◆ Exercise description: In the entries below, which lines run from the one with "Task: Click the Kommentar field label" through the one with "Task: Open the Ordenar por dropdown"? Repeat exactly those, both included, and no pictures.

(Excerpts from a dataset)
######
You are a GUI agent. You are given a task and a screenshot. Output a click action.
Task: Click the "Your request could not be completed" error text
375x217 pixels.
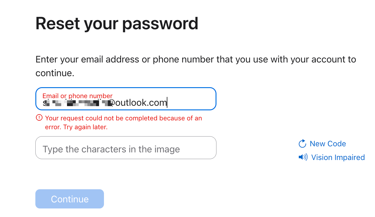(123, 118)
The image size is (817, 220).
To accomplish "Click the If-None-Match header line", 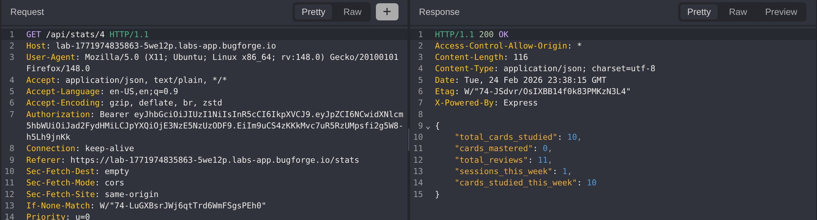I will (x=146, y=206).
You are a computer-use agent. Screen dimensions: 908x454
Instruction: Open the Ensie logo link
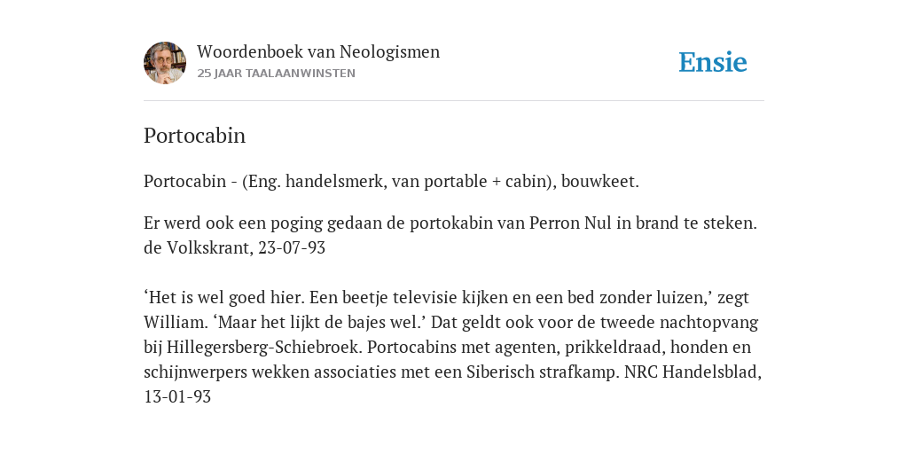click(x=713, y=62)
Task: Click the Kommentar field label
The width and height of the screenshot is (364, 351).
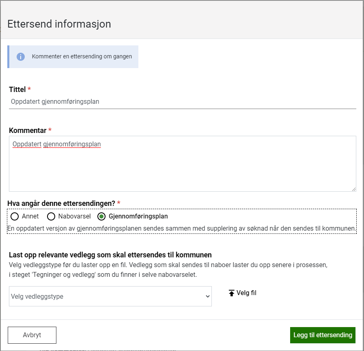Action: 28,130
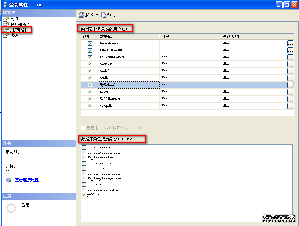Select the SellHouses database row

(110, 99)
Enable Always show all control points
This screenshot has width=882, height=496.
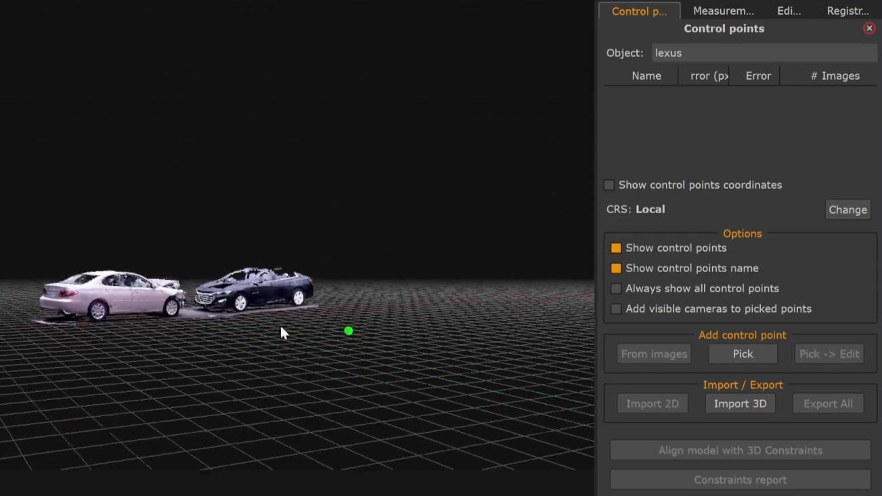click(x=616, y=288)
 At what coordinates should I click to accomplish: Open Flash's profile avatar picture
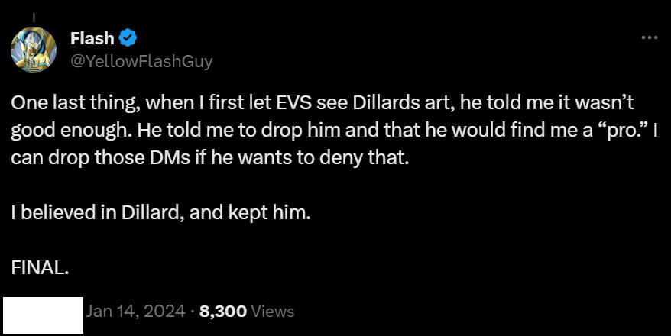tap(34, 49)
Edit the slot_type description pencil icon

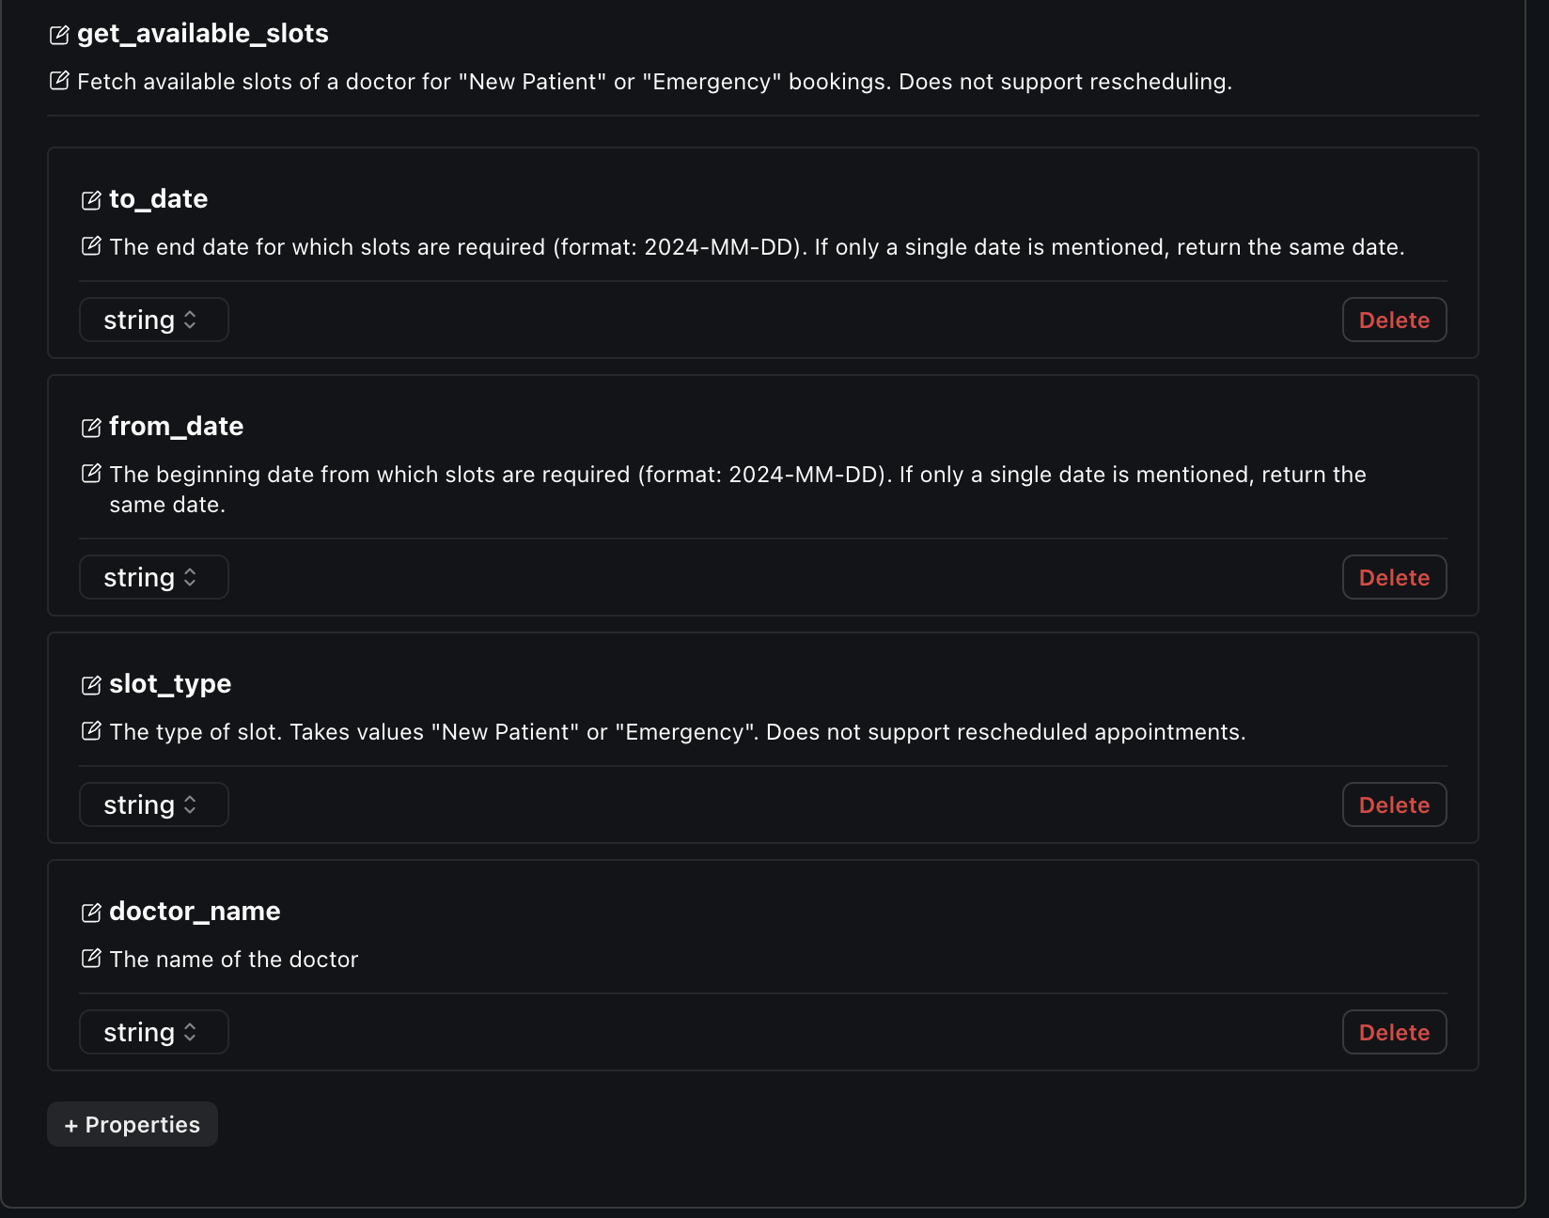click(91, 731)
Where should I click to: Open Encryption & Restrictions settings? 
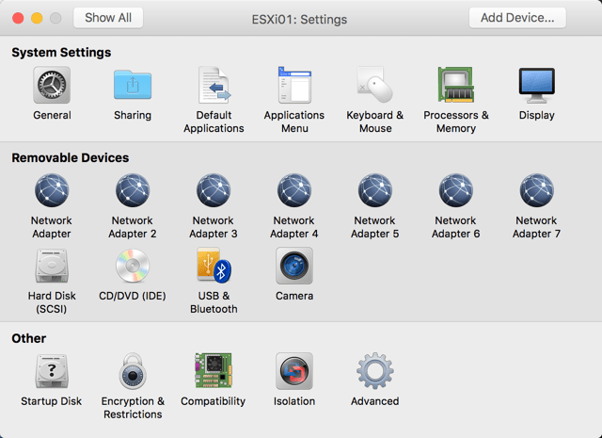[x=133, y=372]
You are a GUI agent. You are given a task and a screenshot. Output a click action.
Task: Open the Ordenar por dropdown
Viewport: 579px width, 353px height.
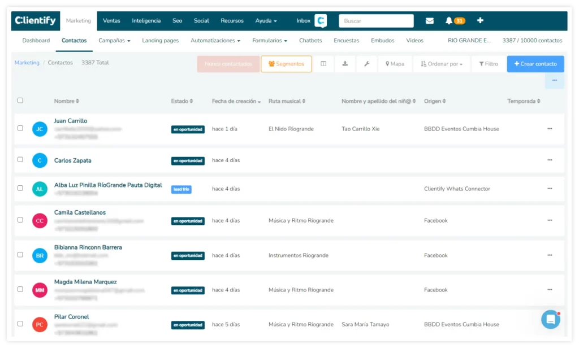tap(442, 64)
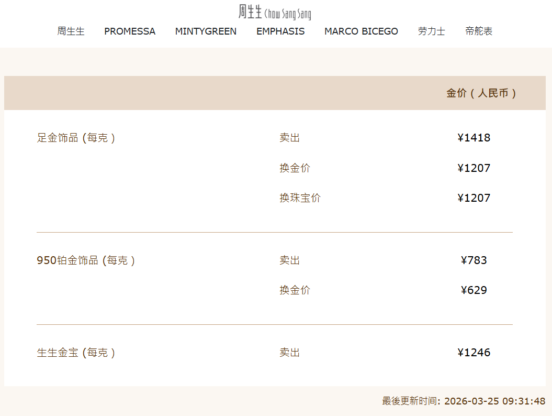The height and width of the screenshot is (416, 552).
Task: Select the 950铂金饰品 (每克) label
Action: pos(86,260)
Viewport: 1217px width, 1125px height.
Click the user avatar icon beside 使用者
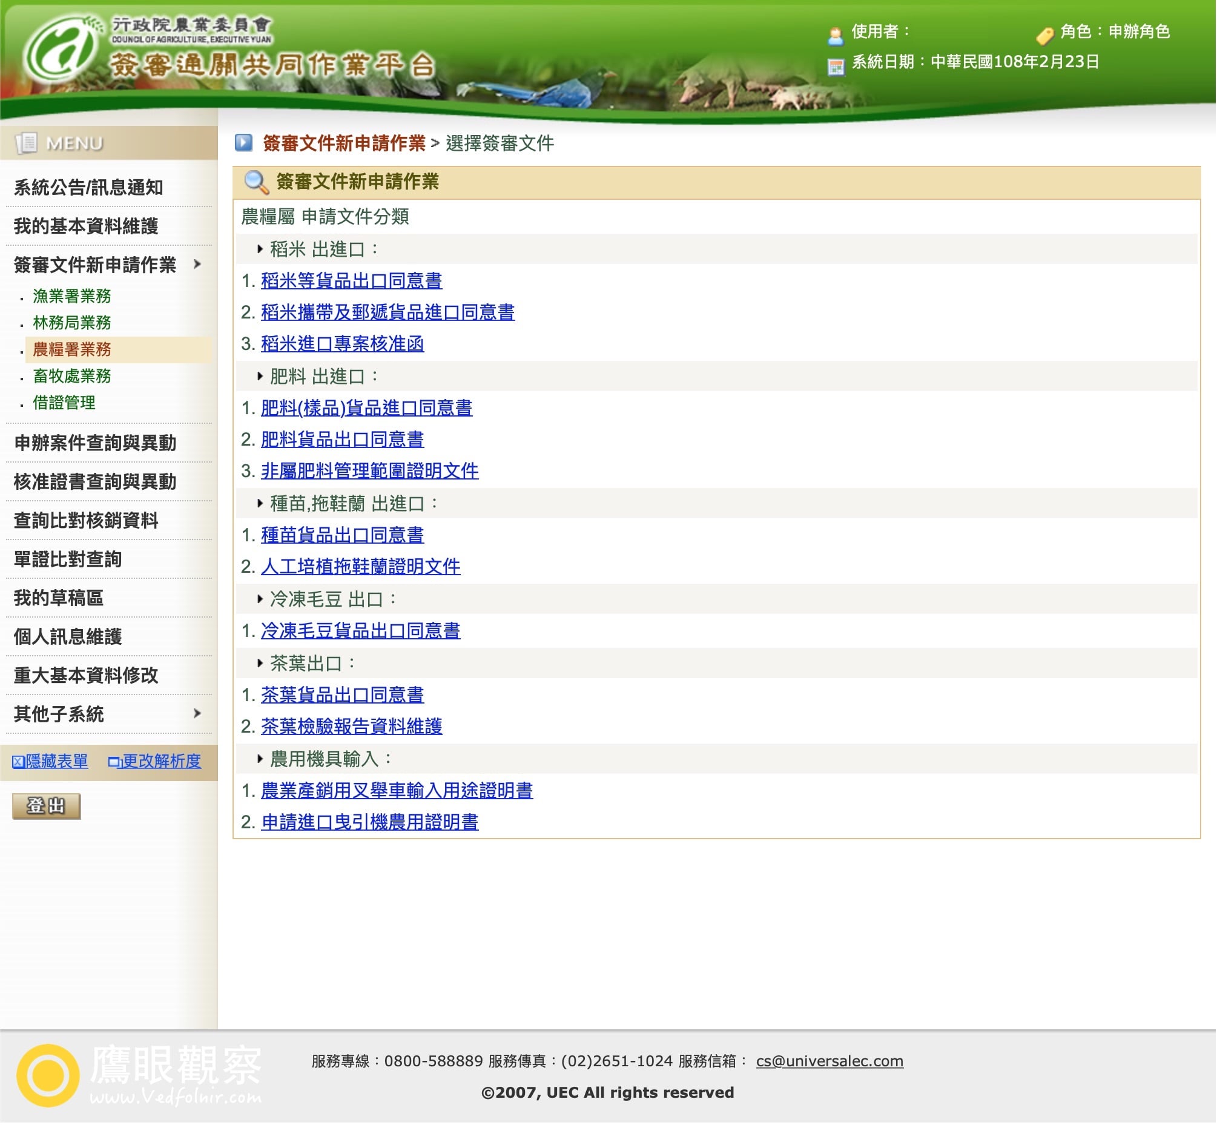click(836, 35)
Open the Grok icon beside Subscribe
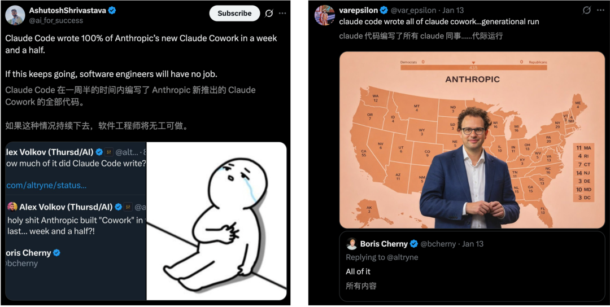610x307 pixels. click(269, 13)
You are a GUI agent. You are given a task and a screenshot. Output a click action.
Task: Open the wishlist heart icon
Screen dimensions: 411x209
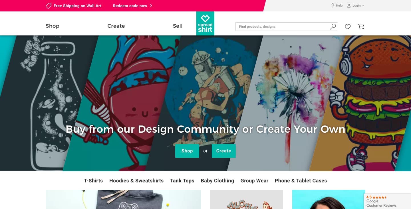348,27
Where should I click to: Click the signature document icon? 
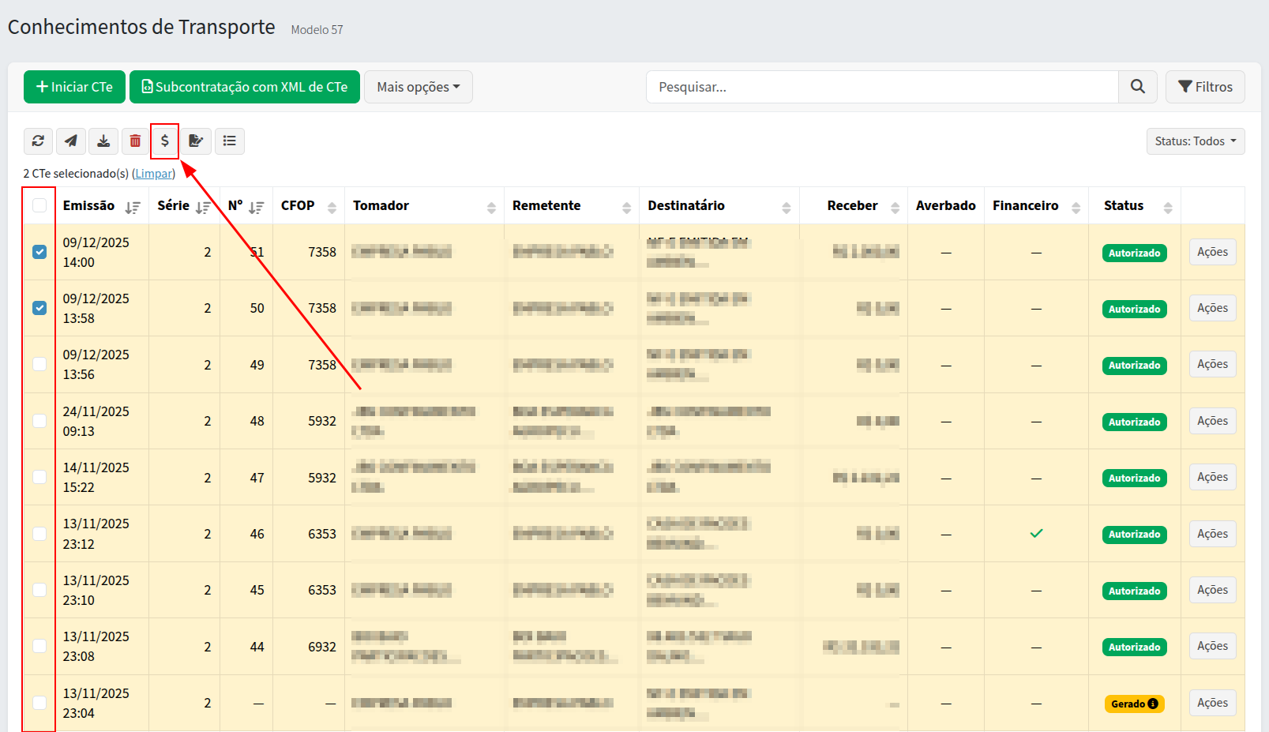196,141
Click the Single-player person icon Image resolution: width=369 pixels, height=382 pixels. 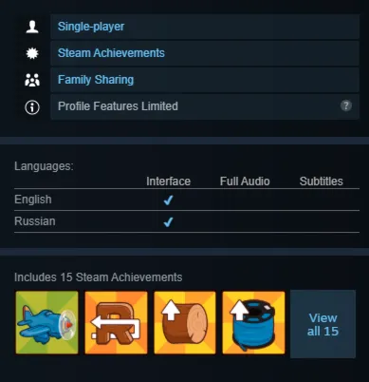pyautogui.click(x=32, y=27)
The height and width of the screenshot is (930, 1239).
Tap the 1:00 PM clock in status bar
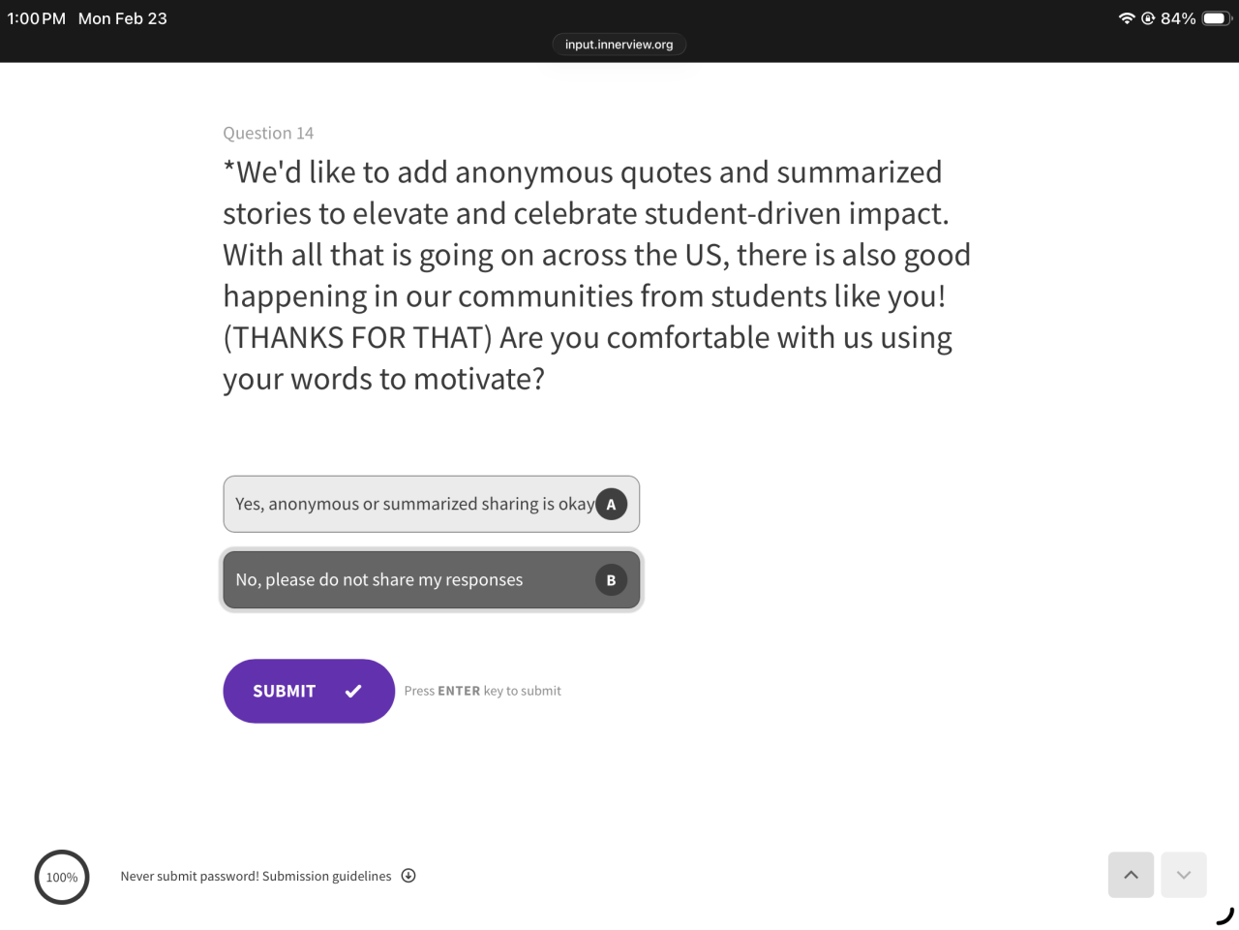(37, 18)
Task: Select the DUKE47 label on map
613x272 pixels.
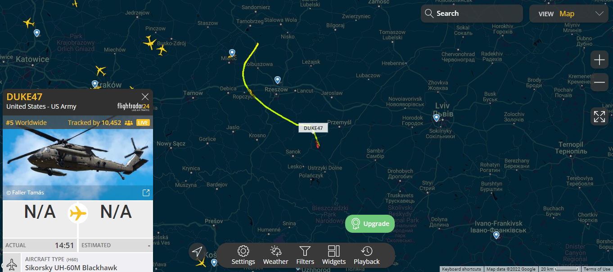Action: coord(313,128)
######
◆ Response to the exercise:
Task: Click the Kommentar field label
The width and height of the screenshot is (364, 351).
Action: 28,130
Select the SellHouses database row

(110, 99)
Enable Always show all control points
This screenshot has width=882, height=496.
click(x=616, y=288)
 At what coordinates should I click to accomplish: Open Flash's profile avatar picture
tap(34, 49)
Edit the slot_type description pencil icon

click(91, 731)
Where should I click to: Open Encryption & Restrictions settings? 
[x=133, y=372]
You are a GUI agent. You are given a task and a screenshot. Output a click action.
Task: Open the Ordenar por dropdown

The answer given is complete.